少し前にロジ関連の仕事が集中していた時期があり、その際にいくつかのマテハンや倉庫関係の注目すべきシステムとそのメーカーを調査したことがある。そこには確かにこの企業も含まれていた。

カンブリア宮殿で3月31日に放送されたのは『万物を動かすチェーンを極めて100年!
世界NO.1の強さを生む挑戦&突破力!』、フィーチャーされたのは、産業用チェーンの世界トップメーカーである椿本チエインだ。

会長の長勇(おさ いさむ)氏がスタジオに持ち込んだのは多種多様なチェーンだったが、それでも全製品2万種の1%にも満たないものだという。

特に興味深かったのは、2本のチェーンをジッパーのように噛み合わせ、硬い1本の棒状になる「ジップチェーン」。自動車工場やコンサート会場などで、重量物の昇降機や押し出し機として広く使われるようになっているそうだ。全然知らなかった。

1年間に長さ2万5000キロも製造し、国内で生産される自動車の10台中7台が、その
エンジンに椿本チエインのチェーン製品を使用しているという。椿本の強さはその品質と耐久性。

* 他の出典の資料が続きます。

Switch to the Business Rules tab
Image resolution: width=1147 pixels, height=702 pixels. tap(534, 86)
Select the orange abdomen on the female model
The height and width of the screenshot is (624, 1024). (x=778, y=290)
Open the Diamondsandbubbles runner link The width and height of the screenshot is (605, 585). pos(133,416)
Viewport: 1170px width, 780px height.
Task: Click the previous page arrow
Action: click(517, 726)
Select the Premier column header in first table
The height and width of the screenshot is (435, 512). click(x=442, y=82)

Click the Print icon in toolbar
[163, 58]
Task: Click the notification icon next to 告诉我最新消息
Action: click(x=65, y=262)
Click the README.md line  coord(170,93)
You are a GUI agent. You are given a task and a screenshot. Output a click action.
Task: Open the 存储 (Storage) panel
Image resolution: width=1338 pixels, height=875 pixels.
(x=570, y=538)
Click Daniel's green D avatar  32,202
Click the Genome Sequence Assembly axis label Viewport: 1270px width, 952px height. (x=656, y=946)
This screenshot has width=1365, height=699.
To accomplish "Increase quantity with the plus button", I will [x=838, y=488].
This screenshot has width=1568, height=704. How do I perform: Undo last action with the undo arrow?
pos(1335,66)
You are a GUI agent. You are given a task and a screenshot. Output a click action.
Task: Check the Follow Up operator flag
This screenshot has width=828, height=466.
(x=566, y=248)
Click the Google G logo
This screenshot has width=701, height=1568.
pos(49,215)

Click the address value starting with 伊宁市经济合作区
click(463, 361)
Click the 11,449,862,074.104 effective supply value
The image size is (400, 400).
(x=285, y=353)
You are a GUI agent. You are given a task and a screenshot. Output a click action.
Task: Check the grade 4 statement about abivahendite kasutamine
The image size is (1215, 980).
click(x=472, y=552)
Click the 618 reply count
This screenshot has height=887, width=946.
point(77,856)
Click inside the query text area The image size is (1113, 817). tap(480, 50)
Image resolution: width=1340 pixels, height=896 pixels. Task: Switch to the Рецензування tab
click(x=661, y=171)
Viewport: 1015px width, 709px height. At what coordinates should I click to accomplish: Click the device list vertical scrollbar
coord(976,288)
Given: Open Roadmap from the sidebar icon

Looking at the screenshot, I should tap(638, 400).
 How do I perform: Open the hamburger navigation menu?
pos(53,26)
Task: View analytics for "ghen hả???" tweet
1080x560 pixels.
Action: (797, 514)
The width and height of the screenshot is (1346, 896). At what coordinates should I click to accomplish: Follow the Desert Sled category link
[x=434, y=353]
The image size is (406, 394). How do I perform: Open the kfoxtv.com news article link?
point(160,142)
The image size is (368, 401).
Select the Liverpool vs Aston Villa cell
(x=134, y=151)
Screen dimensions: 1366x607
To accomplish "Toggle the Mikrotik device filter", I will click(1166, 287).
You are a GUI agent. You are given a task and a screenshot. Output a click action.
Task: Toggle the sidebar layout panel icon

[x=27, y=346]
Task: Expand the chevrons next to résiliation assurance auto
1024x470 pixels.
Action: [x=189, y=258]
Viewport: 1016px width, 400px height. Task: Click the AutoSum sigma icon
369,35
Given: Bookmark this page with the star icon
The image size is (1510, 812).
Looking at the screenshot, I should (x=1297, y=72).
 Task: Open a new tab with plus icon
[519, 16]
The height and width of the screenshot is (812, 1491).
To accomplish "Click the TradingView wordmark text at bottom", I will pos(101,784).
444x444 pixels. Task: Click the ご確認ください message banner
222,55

同社のチェーン製品はたるみができにくく(内部構造に独自形状の油だまりを持つ)、競合する中国製などと比べ数割程度の価格差があっても、故障せずメンテナンスしやすい同社の製品が結局は選ばれるという。

こんな競争力のある製品を常に開発してきた原動力は、業界トップに甘んじることなく、10年ごとに基本商品であるローラーチェーンを進化させ続けるプロジェクトを実施してきたからである。そうした、新市場に果敢に挑む挑戦心は創業以来の企業文化であるという。

これは創業者・椿本説三が創業事業である自転車用チェーンを創業わずか11年で撤退し、将来性が見込める産業用チェーンにビジネスを転換したことに始まるという。さらにその8年後にはチェーン技術を足がかりに、大規模な工場用コンベアプラントの分野に挑戦、現在の搬送システム事業の礎を築いたのだ。なんとも素晴らしい企業文化だと感心した。